## TASK TO COMPLETE
Translate this sentence from the reflection on forgiveness into Spanish: "In today’s Gospel, we are called by our Lord to forgive not seven times, but seventy times seven (which really means an infinite number of times)."

Dear fellow pilgrims,
Honestly, I think the last thing I wanted to talk about today in my reflection was forgiveness, in light of the horrific news that has surfaced out of Pennsylvania. Members of our own beloved Catholic Church have perpetuated sexual abuse from hundreds of priests against hundreds, if not thousands, of children, and this is only a thorough report from one state in one country. Even just over the course of a few days I have said repeatedly in my mind, and discussed with friends: “Now is not the time to defend the Church. Now is the time for sackcloths and ashes, fasting, mourning, listening to victims’ stories. Now is the time for confession, not changing the subject.” We should all be outraged and be demanding further investigations and transparency above any trying to “save face.”
But today, the Holy Spirit, through our Church, is reminding us that even though we are just beginning to realize how thick and dark this pit of sin actually goes in the hierarchical systems of the Church, it is no match for Jesus’ mercy and plan for forgiveness among His people.
In today’s Gospel, we are called by our Lord to forgive not seven times, but seventy times seven (which really means an infinite number of times). Our first pope, St. Peter, asked Christ, almost like a child… “So, seven times… that’s enough forgiveness, right?” But when Christ answered, I bet St. Peter gave quite a look: wide-eyed, silent, mouth agape, while not realizing that Christ was showing him even the deepest sins of betrayal he would commit would be completely forgiven.
However, the simplistic point here that I could make – that even priests who perpetrate unspeakable terrors to children can be forgiven – is not what I want to highlight. (This is important to think about, but I honestly don’t think I’m ready to muse about that at length in an open forum quite yet.) Rather, what I see that I want to communicate here are possible inner dynamics within the individual who has the un-payable debt that led him to immediately demand a debt be paid to him from a fellow servant.
Maybe the servant with the un-payable debt did not actually see or understand that he was forgiven of his debt. Maybe he was just so worried about his own well-being and so relieved when he was let off the hook that the thrill of being set free gave him this false sense of favoritism and superiority over other servants. Maybe his actions immediately post-forgiveness showed a glimpse into the kind of person who could accumulate such a large, un-payable debt. Maybe somehow the extreme forgiveness shown to him actually made him think he was more like the one who forgave him than the one who desperately needed forgiveness. The servant forgot that he was a servant dealing with other servants, and even more so, a servant with a much deeper debt than others he preyed on; he was blind to his own condition, he thought he was the ultimate authority.
In light of that, I think these are key elements of true forgiveness and consequent repentance: truly knowing what it is that is being forgiven, truly knowing who you are as one who is forgiven, and truly knowing who is it Who is forgiving the debt.

## Stored records
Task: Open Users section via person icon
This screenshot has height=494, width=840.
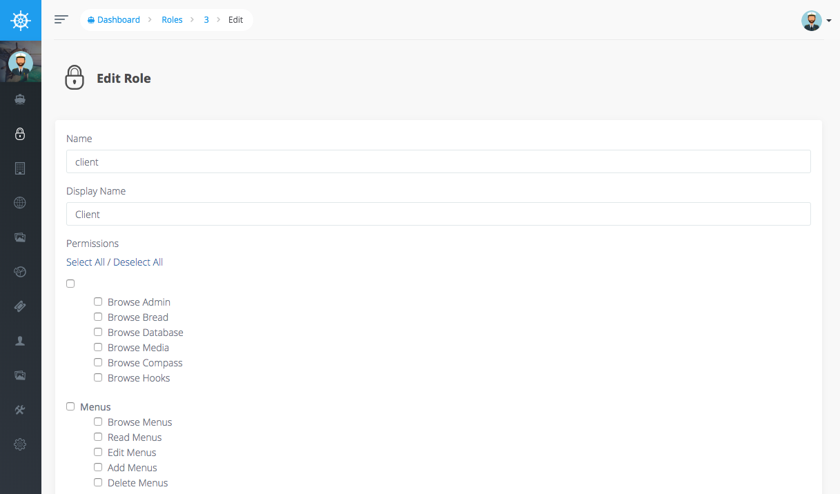Action: click(21, 340)
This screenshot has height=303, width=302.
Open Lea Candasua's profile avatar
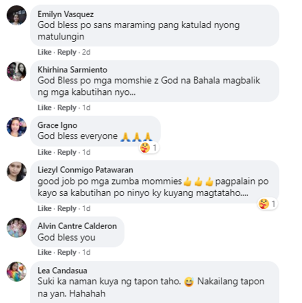17,272
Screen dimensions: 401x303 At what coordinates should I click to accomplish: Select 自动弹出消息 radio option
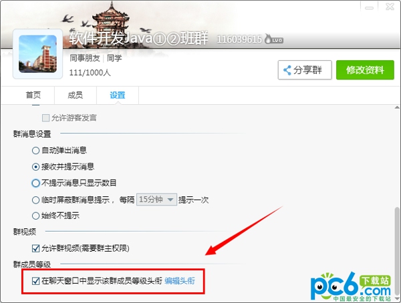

## ANSWER TO THE PROBLEM
En el Evangelio de hoy, nuestro Señor nos llama a perdonar no siete veces, sino setenta veces siete (lo que en realidad significa un número infinito de veces).